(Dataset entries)
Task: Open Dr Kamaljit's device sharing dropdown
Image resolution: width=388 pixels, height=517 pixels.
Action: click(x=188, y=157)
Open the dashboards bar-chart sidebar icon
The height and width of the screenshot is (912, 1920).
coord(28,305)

TASK GOAL: Each of the entries above needs to be given again exactly.

TASK RESULT:
Task: Open Dr Kamaljit's device sharing dropdown
Image resolution: width=388 pixels, height=517 pixels.
Action: click(x=188, y=157)
Open the dashboards bar-chart sidebar icon
The height and width of the screenshot is (912, 1920).
coord(28,305)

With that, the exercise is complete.